If you're thinking about jumping into entrepreneurship, now might be a good time to look at buying an existing business. BizBuySell.com, an online marketplace for buying and selling businesses, reported that closed transactions increased 7.4% in the third quarter of 2009. A year earlier, third quarter transactions dropped 30% from the previous quarter. The increase in closed deals, reported to BizBuySell by business brokers from around the country, was the result in part of lower prices, which fell to a median level of $149,000 from $189,500 a year earlier -- a drop of 21.4%.
So, if you're a buyer, the next three to six months could represent a time of seller price flexibility.
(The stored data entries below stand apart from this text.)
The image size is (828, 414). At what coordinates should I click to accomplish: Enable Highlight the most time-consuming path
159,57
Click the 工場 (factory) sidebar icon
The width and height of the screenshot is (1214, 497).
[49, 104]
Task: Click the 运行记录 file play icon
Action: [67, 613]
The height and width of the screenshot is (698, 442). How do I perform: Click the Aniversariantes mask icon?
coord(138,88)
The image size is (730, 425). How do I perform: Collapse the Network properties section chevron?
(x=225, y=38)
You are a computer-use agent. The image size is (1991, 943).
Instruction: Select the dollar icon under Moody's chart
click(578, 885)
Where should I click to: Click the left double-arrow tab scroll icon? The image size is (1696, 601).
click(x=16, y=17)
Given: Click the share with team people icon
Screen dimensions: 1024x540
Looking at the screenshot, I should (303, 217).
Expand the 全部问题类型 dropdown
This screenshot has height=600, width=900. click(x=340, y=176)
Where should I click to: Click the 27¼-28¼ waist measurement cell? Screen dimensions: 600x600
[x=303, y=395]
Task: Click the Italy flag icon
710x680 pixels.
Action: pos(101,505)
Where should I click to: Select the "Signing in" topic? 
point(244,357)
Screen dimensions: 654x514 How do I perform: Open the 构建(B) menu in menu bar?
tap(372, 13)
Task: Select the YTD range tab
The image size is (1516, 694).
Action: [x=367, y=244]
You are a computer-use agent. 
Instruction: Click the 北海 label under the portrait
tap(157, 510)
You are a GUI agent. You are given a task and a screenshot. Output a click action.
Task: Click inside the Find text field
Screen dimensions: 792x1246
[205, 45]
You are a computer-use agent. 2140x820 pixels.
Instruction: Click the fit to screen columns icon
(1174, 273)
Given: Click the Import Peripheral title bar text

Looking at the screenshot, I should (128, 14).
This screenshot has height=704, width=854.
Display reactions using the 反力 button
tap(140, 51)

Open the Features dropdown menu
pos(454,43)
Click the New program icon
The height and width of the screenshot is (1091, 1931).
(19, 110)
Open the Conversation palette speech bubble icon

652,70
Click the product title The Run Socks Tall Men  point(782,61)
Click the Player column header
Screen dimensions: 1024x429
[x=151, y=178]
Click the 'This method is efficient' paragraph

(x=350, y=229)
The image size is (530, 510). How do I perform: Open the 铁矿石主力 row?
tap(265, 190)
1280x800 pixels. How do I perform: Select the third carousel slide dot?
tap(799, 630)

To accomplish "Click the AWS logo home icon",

There are a couple of things to watch for as you explore the possibilities, especially if you've never bought a business before.
Assymetric information: The seller will know more than you, no matter how much due diligence you conduct. He is selling for a reason, and it's not just to spend more time with the grandkids. Assume that something is definitely wrong with the business. Your job is to find out what that is. Depending on the size of the business you are buying, you may be doing most of the due diligence yourself. But make sure you have someone experienced in acquisitions -- whether a CPA, attorney or other trusted and knowledgeable source -- to keep you from making a preventable mistake.
Forecasting the future of the market, not just the business: One of my coaching clients sold her $18 million business a few years ago to a much larger company. No sooner was the cash in his bank account than the market tanked and sales took a nosedive. Timing, as they say, is everything. Could the buyer have known what was ahead? I happen to know they talked to exactly, let me think....zero customers about their expected future orders. They got the best forecast they could from management, which got its forecast from the sales force. Would customers have told them a different story? Who knows, but you have to ask them directly. And you have to look at the macroeconomics of the industry you're buying into and the forces at work that could impact the business you are interested in buying.
Keep the seller's skin in the game: The biggest mistake some buyers make is to put the seller on an employment contract that has little upside. Let's say a seller has run her business successfully for 25 years and now wants out. You come along and pay her $5 million cash, along with a five-year employment contract at $200,000 per year. Now, how hard do you expect her to work? You just made her wealthy beyond her wildest dreams. A better idea would be to pay her less per year upfront with a much bigger upside in stock or profit-sharing.
Listen to the owner: A lot of buyers just want the owner to be a figurehead, because buyers think they have all the answers. They often treat the owner disrespectfully after the deal is done. They blame her for anything that goes wrong (i.e., for anything they failed to discover during due diligence). By doing so, they often disenfranchise the work force, and the customers who are loyal to the owner. So if you're going to buy a business, realize that the owner in large part is the business.